Long bank queues are commonplace, plastic money use has surged with banks increasing investments in Point of Sale(POS) terminals and mobile money cashouts are the new alternative to ATM withdrawals
All this has also been accompanied by the aggressive promotion of mobile financial services that can substitute the use of cash.
Tools like mobile bankings apps that some banks had invested in with limited advertising have earned a substantial amount of coverage in the past few months.
This was bound to happen as commercial banks try to maintain their customers’ loyalty by reminding them of alternatives that actually spare them the hassle of a visit to their nearest branch.
It’s encouraging to see the adoption of mobile services in providing a solution for some problems that are affecting a lot of people.
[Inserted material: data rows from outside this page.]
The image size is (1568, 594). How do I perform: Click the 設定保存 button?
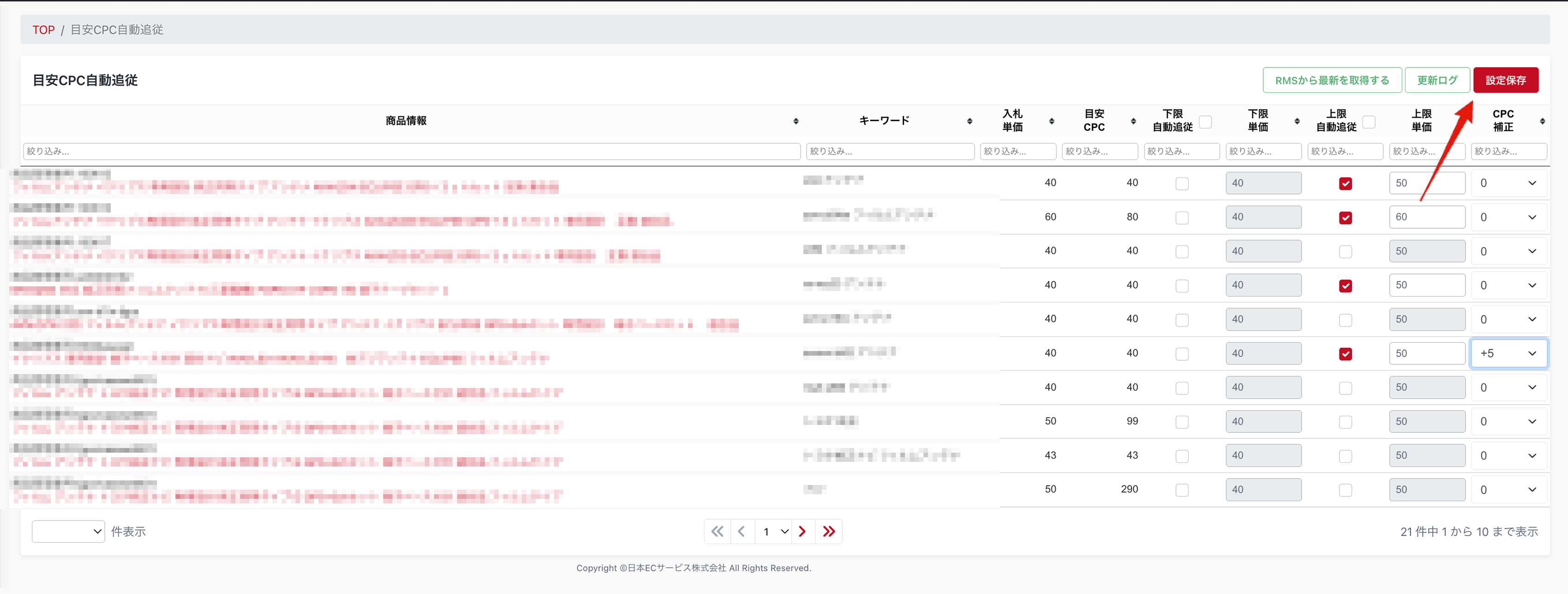point(1505,80)
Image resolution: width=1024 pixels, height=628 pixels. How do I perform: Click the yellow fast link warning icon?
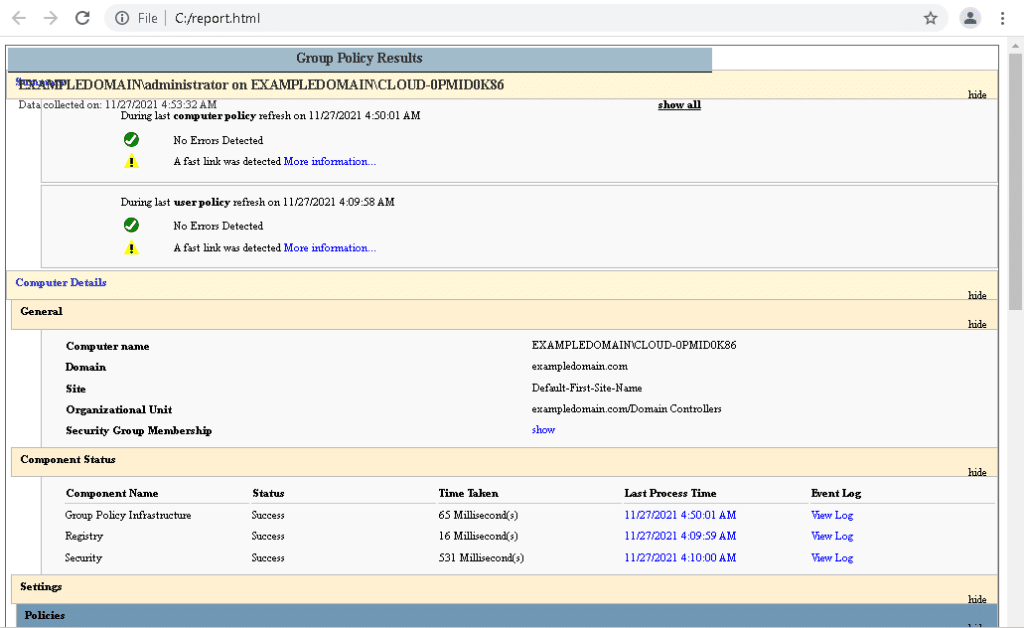tap(131, 161)
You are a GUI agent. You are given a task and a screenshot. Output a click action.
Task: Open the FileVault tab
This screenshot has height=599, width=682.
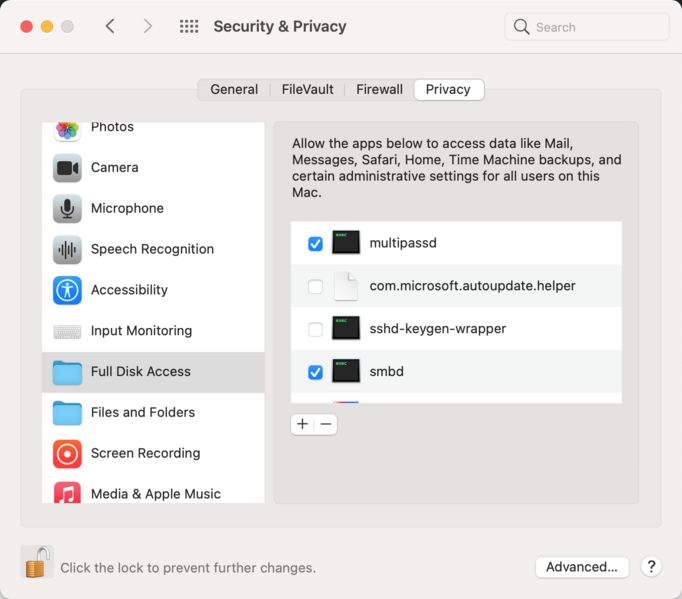308,90
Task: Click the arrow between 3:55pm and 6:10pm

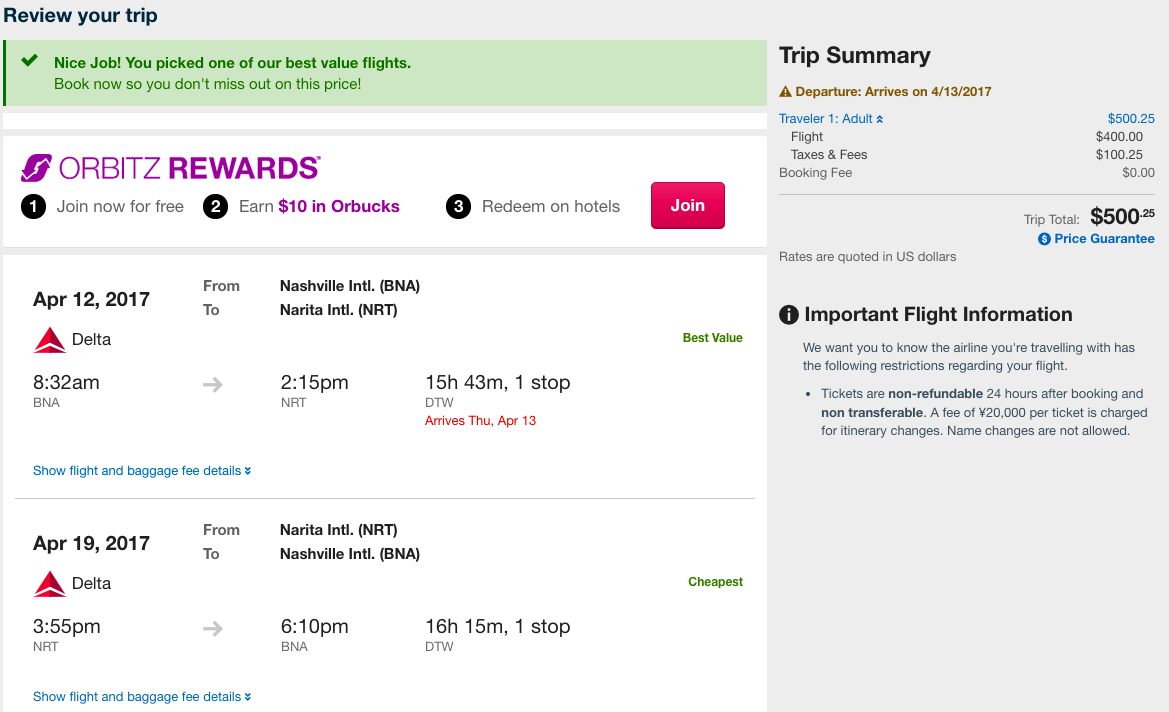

In an industry that locally hasn’t been as adaptive to changes in technology as it should be there’s a sense that this crisis has actiually helped turn attention to the impact that technology can have.
However, these apps are also a reminder of the unresolved issue of broadband costs and the absence of net neutrality in the country.
Bank account holders still need an internet connection to access the various services that each bank is tying together on their applications, something that becomes a challenge if the cost of access is a barrier itself.
In the absense of regulatory address and a shift in market forces that push mobile broadband providers to review their services accessing applications, however essential they may be, accessing internet based applications still lies beyond the reach of a majority of users.
This problem is paired with the challenge of an uneven distribution of the internet that has been created by products like WhatsApp and Facebook bundles.
Mobile broadband subscribers that are making the most of an expensive broadband pricing structure turn to the affordable internet options presented by service providers, and in the process neglect other online services which require their own data allowances and such are deemed to be expensive.
This is the contrary to what should be the case in an illiquid financial space where tools for a cashless experience are supposed to be the most popular accessories.
With the telecoms regulator, POTRAZ, maintaining an active role in financial services deployment through the internet, the effect of unadressed challenges around broadband and net neutrality ought to be something that it looks into.
The cash crisis hasn’t just highlighted the weaknesses of a struggling but dollarised economy, it’s also emphasised how broadband cost adjustment and net neutrality need to be adddressed.